Cinematic Shorts: The Divorcee

Gasser

The Divorcée (1930)

     The Divorcée makes for a great study in film history. It not only illustrates the liberal sexual subjects able to be portrayed in the time before the Production Code banned anything seemingly indecent, but it shows all too well the double standard of infidelity between men and women in the 1930s. Additionally, Norma Shearer appears in the type of role that she seemed to own during those pre-code days.

     The film begins with the intensely enamored couple Jerry (Shearer) and Ted (Chester Morris) deciding to get married, much to the chagrin of womanizer Don, a role perfect for Robert Montgomery. Three years later as the couple prepare to celebrate their third anniversary, Jerry learns her husband has been cheating on her. She manages, whether deliberately or not, to sleep with Don, her husband’s best friend. Although she reveals the affair to Ted, she does not say who the man is, and a slimy Don has fled the country to avoid any trouble.

     Although Jerry is willing to forgive Ted’s longtime indiscretion with another woman, Ted is appalled by his wife’s behavior and the two divorce. Jerry now lives life to the fullest with all sorts of men, but prepares to settle down with Paul (Conrad Nagel), who had loved her before her marriage. The trouble is Paul is married, and at the last minute his wife begs to retain him. Jerry and Ted manage to find a happy ending, although one might question to the extent either can be happy given the lives they have lived in the meantime.

     Although Norma Shearer began her career in nice-girl sorts of roles, she managed to use her marriage to MGM Production Manager Irving Thalberg to land the spicy spots for which she would come to be known. The story goes that Shearer had sexy pictures taken of herself, which she provided to Thalberg as proof she could embody such roles. Specifically she was angling for The Divorcée, the first in a long run of racy flicks and one that garnered her the Best Actress Oscar.

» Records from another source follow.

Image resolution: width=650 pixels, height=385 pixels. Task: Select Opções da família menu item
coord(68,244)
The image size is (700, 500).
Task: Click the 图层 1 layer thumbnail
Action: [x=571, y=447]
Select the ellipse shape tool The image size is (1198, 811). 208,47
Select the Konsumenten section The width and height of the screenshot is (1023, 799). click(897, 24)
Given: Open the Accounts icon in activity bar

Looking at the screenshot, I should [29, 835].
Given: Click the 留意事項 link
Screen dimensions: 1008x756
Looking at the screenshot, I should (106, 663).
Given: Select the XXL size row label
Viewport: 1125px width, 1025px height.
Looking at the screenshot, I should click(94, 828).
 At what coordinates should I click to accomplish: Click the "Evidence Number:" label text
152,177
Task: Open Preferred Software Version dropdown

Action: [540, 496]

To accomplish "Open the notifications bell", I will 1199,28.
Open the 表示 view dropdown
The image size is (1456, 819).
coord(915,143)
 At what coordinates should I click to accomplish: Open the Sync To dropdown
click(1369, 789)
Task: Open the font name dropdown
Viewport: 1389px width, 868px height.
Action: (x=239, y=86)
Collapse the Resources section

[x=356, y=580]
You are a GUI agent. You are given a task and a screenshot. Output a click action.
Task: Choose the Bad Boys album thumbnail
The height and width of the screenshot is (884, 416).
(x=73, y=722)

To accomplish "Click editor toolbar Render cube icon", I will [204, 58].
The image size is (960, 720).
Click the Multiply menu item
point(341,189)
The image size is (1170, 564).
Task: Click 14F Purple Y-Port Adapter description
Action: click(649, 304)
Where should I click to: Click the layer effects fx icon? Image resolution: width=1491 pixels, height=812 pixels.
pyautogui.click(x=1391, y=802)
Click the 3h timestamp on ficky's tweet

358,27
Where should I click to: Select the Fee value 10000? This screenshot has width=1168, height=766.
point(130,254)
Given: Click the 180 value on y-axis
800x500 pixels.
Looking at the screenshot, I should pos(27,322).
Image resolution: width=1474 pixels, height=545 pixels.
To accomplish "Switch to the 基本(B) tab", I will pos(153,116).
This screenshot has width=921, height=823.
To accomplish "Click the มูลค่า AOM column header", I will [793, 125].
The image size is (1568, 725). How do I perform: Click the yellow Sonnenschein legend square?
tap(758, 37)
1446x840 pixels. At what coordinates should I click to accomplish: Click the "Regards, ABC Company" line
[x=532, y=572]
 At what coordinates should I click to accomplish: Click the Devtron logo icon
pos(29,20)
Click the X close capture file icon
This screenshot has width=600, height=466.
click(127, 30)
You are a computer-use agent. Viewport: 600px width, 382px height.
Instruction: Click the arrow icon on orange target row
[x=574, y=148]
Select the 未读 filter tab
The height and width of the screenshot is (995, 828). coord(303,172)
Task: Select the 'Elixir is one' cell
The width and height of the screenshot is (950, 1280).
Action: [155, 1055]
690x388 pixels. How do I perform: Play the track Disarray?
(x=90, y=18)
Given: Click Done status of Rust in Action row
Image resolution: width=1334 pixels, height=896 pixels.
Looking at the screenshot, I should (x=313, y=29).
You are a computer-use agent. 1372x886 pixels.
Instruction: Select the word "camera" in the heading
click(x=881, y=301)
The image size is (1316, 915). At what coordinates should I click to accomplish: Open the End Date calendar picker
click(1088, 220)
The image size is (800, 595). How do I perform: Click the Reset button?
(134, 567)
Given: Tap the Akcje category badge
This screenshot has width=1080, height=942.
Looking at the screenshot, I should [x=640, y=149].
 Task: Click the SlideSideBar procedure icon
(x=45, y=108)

     I must add that as much as I love Montgomery and have accepted with open arms the many womanizing and otherwise selfish romantic roles he plays, he was a bit weasly in The Divorcée. As much as I was rooting for Shearer to hook up with him, I hoped it would be permanent, not an awkward day-after situation in which Don had clearly gotten what he desired an now wanted out and away from the danger of an angry husband. I’m sure that was the intention of the role, and he played it well, but I need a redeeming picture to get him back in my good graces.